- _Extracted data_:
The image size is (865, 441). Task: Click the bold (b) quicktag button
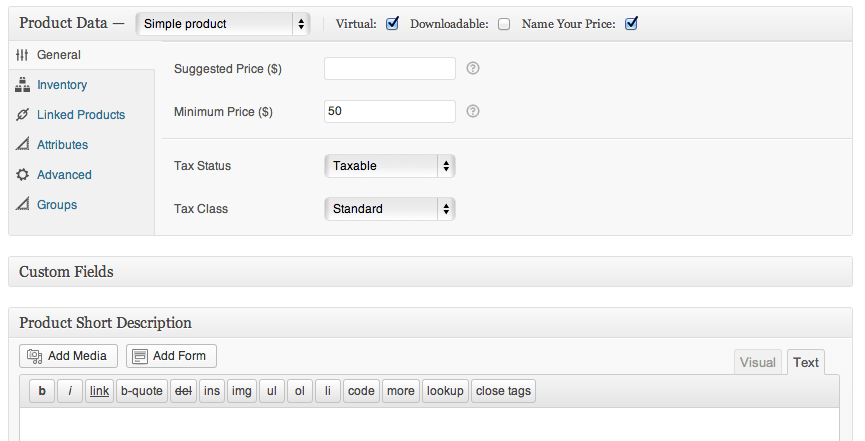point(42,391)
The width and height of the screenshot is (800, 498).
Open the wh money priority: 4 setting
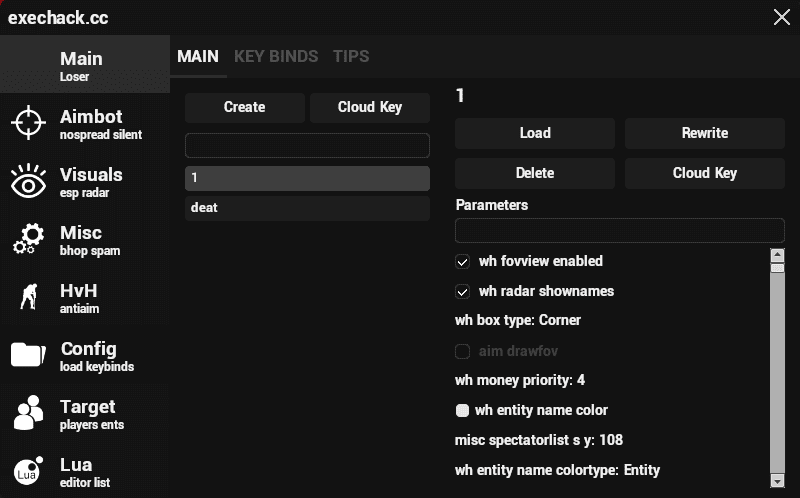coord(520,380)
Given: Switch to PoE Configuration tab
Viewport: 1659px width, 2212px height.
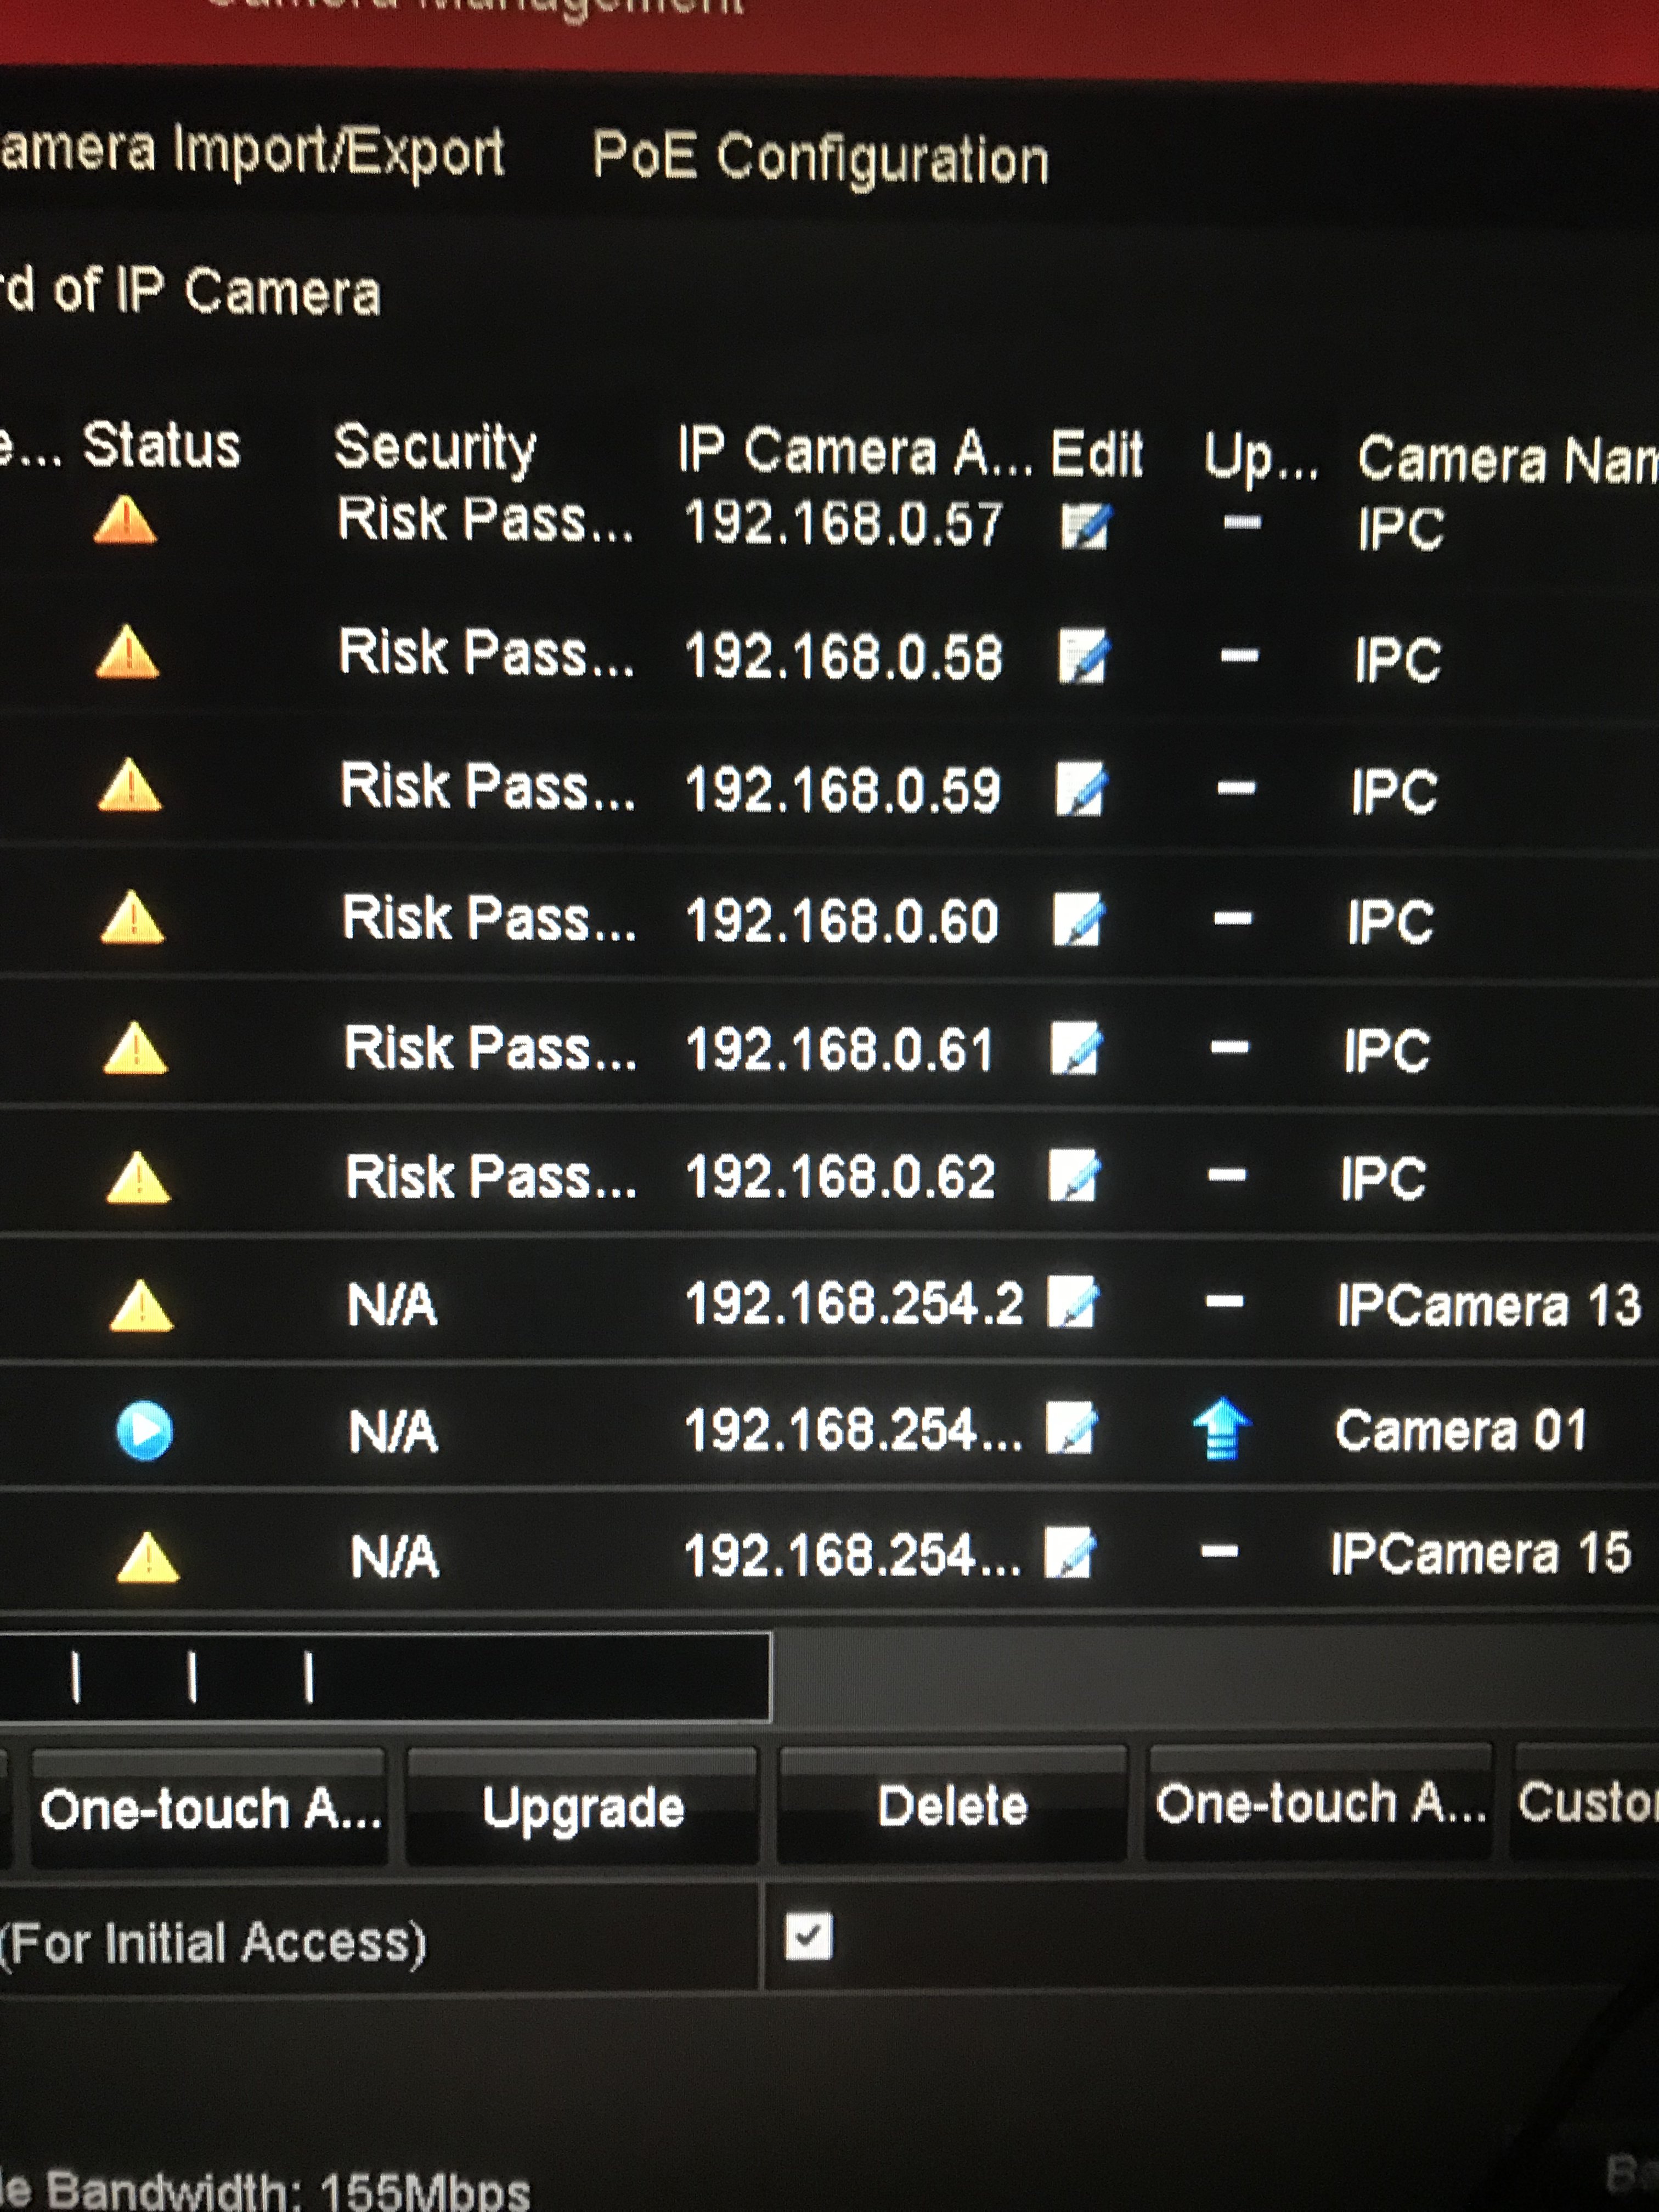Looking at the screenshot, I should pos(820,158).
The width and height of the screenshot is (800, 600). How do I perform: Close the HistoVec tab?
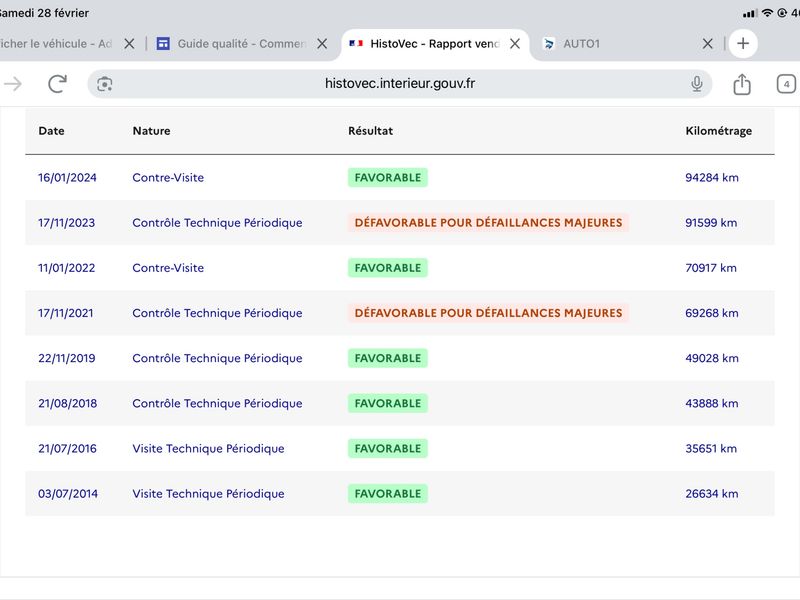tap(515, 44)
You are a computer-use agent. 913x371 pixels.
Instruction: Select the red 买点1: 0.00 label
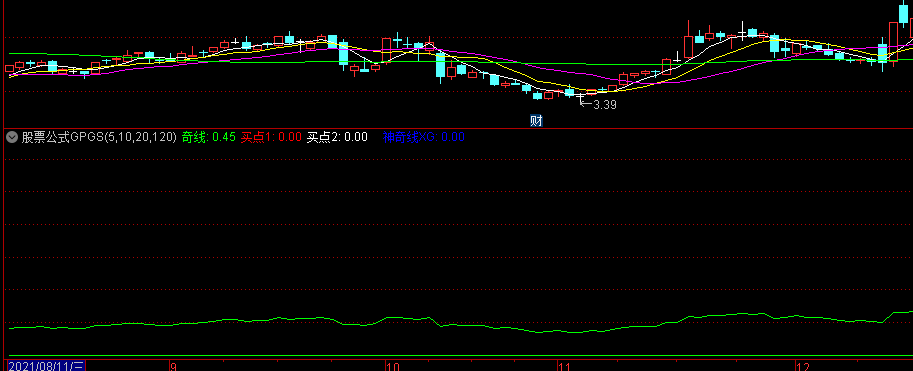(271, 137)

- _Problem statement_: Without changing a word, transcribe all of the data and omit its images.

- _Response to this exercise_:
The image size is (865, 441). Task: Click the bold (b) quicktag button
point(42,391)
The width and height of the screenshot is (800, 498).
Open the wh money priority: 4 setting
coord(520,380)
Given: Switch to PoE Configuration tab
Viewport: 1659px width, 2212px height.
Looking at the screenshot, I should pos(820,158).
The width and height of the screenshot is (800, 600). How do I perform: Close the HistoVec tab?
tap(515, 44)
You are a computer-use agent. 913x371 pixels.
Instruction: Select the red 买点1: 0.00 label
(271, 137)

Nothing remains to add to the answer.